Pekerman’s work in producing disciplined and sharp performances from Colombia — a team with an erratic history of sparks of brilliance and collective failure – is winning accolades. The violent victory celebrations in Colombia have been a stark contrast to the composure and control the squad has shown in Brazil.
Pekerman’s team is without their most famous player Radamel Falcao, who is out due to injury. The biggest names in his squad, the biggest reputations in Europe have been on the bench or getting bit parts as substitutes — Carlos Bacca of Sevilla in Spain and Jackson Martinez of Porto in Portugal are two examples. The brilliance has come from playmaker James Rodriguez. A lot of neutrals will root for Colombia, especially those who still have memories of their brilliant, under-achieving team in USA 1994, and of Andres Escobar’s own goal that cost him his life at the hands of the violent drug cartels in Colombia.
Ghana impressed everybody with their show against Germany, surely one of the best games till now. Showing scant respect for one of the strongest sides in the world, Ghana were looking like the favourites to win by the end of the game. Asamoah Gyan and Sulley Muntari are players who have proven their class; the inspirational show against Germany was from Andre Ayew.
To remember that Ghana lost 1-2 to USA shows the nature of the league games this time. Had portugal not equalised at the end, USA would have booked its berth to the next round — Portugal has easily looked the most unimpressive team in this group. The USA-Germany game is now of great interest.
For all the talk of European teams doing badly, they top four of the eight groups at the time of going to press. The most impressive show till now has been the French squad.

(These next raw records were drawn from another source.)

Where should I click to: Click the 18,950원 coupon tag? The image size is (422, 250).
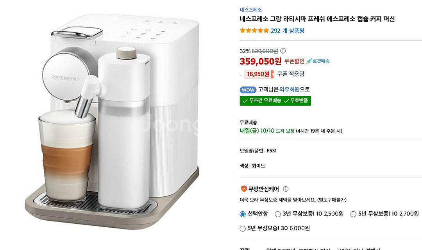(x=259, y=74)
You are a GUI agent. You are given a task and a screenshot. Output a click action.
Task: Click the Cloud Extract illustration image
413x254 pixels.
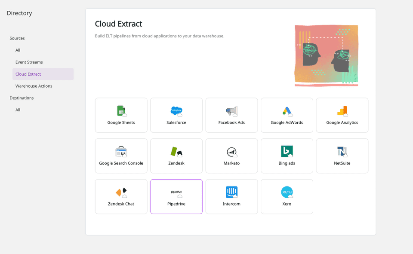click(326, 55)
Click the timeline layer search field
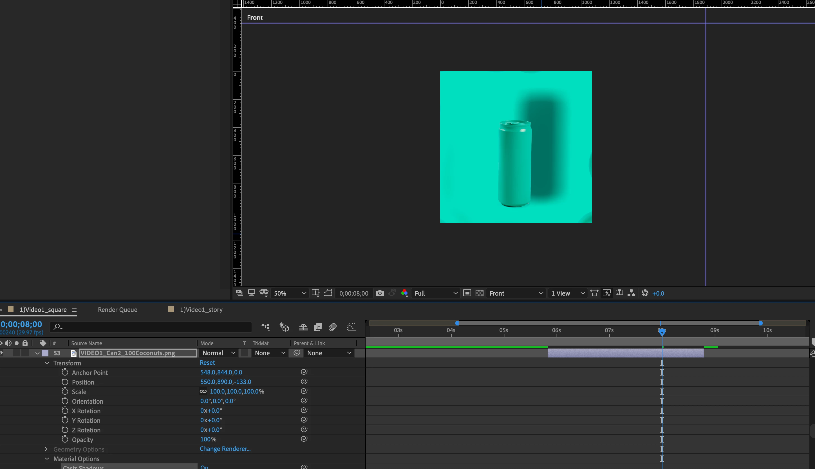The width and height of the screenshot is (815, 469). (x=151, y=327)
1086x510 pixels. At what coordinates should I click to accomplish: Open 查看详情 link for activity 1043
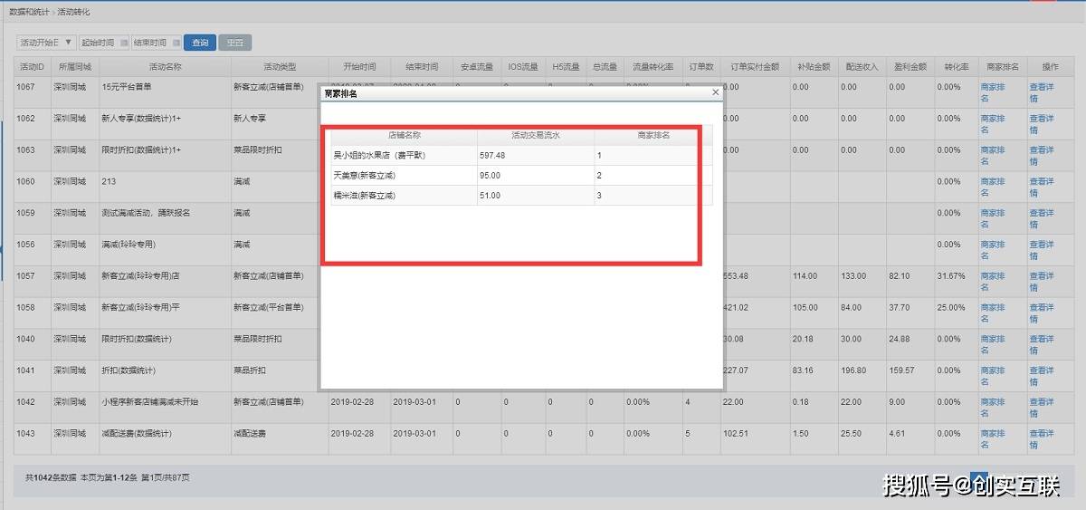tap(1042, 438)
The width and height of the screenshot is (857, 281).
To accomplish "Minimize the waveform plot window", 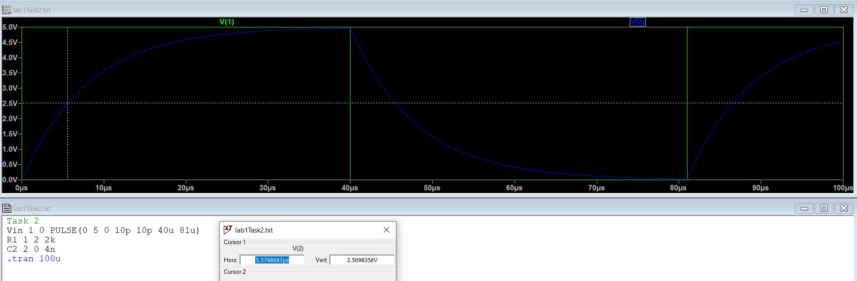I will coord(804,10).
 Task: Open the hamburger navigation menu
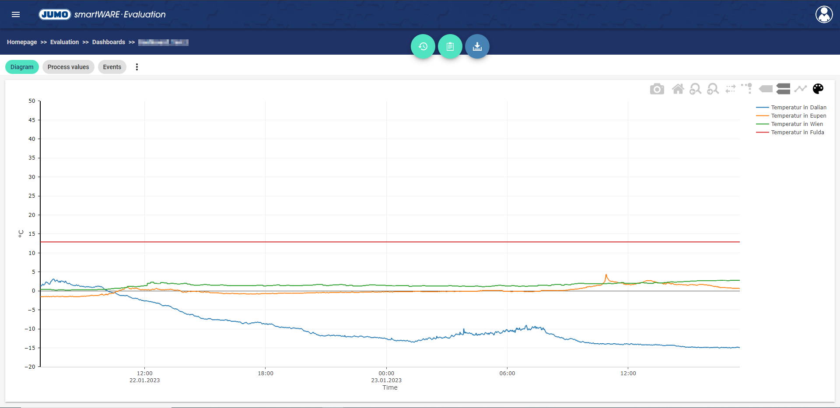click(16, 14)
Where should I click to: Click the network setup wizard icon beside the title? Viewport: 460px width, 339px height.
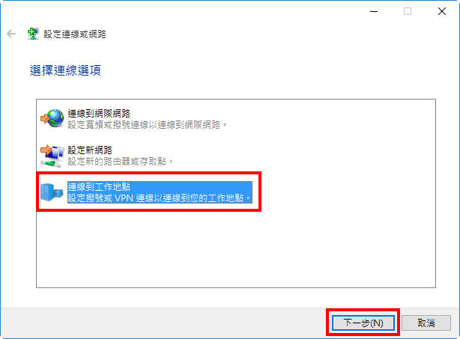coord(33,34)
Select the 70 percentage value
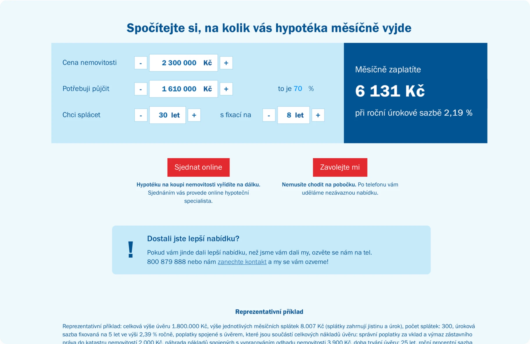Image resolution: width=530 pixels, height=344 pixels. click(298, 89)
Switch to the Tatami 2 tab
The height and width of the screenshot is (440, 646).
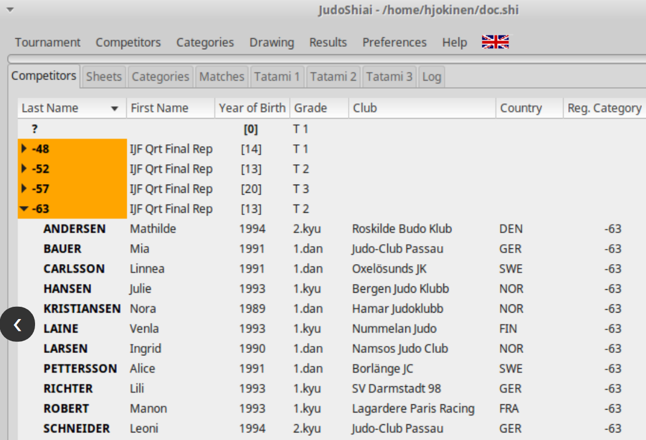(x=333, y=77)
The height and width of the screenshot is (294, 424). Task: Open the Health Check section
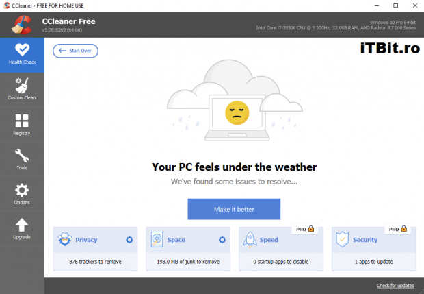point(22,53)
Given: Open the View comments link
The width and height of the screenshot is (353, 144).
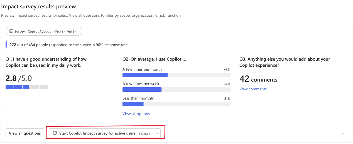Looking at the screenshot, I should [253, 89].
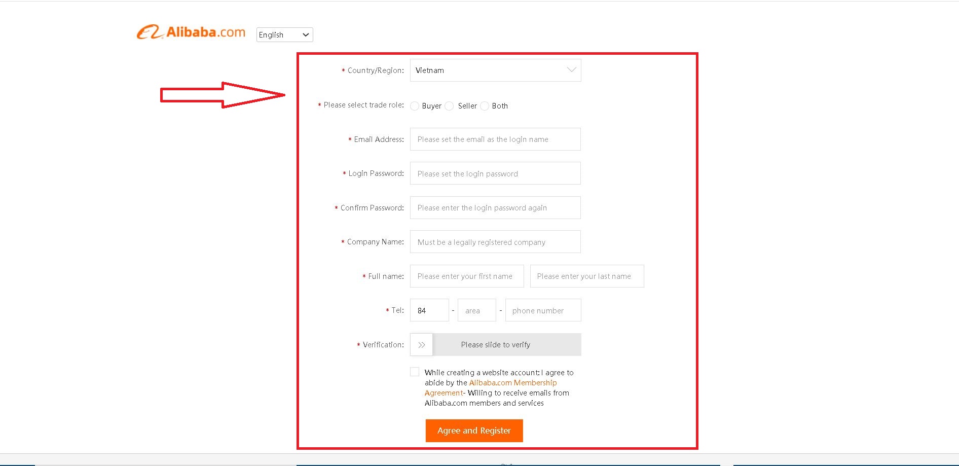
Task: Select the Seller trade role
Action: click(x=449, y=106)
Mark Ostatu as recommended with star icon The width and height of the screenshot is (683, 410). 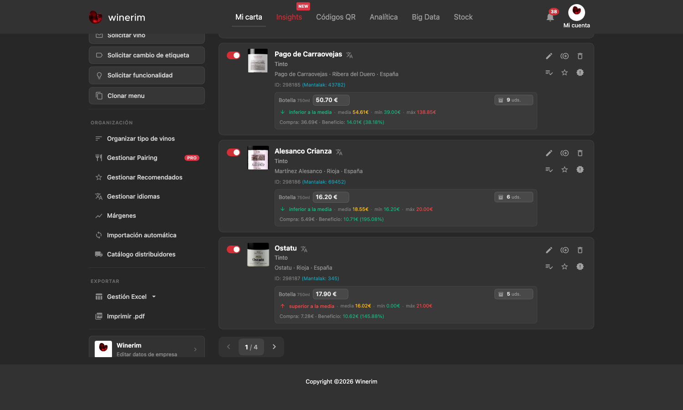565,267
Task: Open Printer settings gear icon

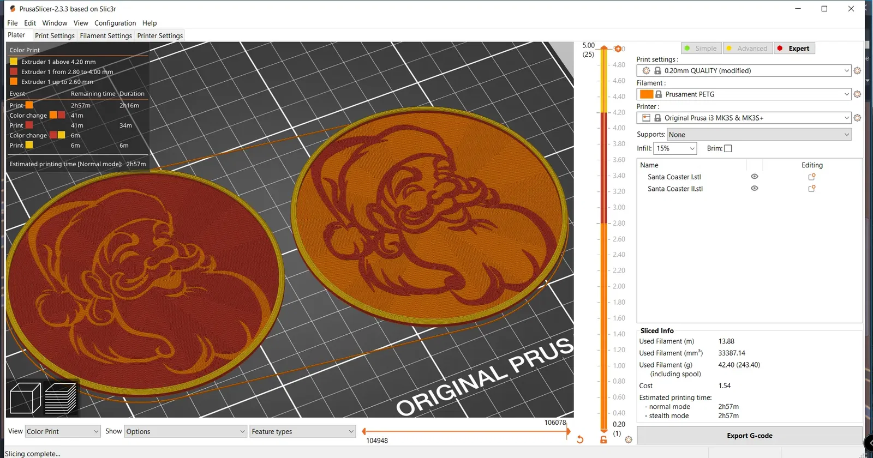Action: (x=857, y=118)
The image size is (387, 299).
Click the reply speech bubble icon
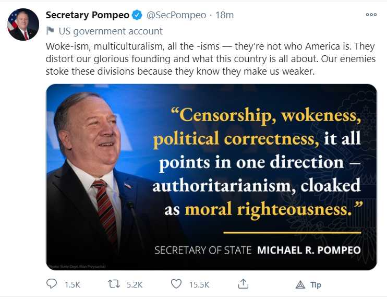(52, 284)
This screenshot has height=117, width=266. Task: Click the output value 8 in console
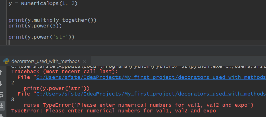[x=13, y=100]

Missing their biggest star and winner in Franck Ribery, France has been so good that there are fears of them peaking too early. While emerging from Honduras-style hacking was more a test of temperament than skill, putting five past Switzerland was truly impressive. This squad has penetration and speed in Karim Benzema and Olivier Giroud, control and industry in Yohan Cabaye, Mathieu Valbuena and Paul Pogba, and defensive steel in Raphael Varane. If you had to bet on which will be the first European team to win the World Cup in the Americas, based on the performances thus far, it will have to be France.
And yet that seems unlikely. Given the goal-scoring fest this World Cup has turned into, that formations and tactics are more fluid and early goals are leading to more adventurous attitudes, the semi-final line-up could be full of surprises. Watch this one closely. You may have many stories to tell years from now.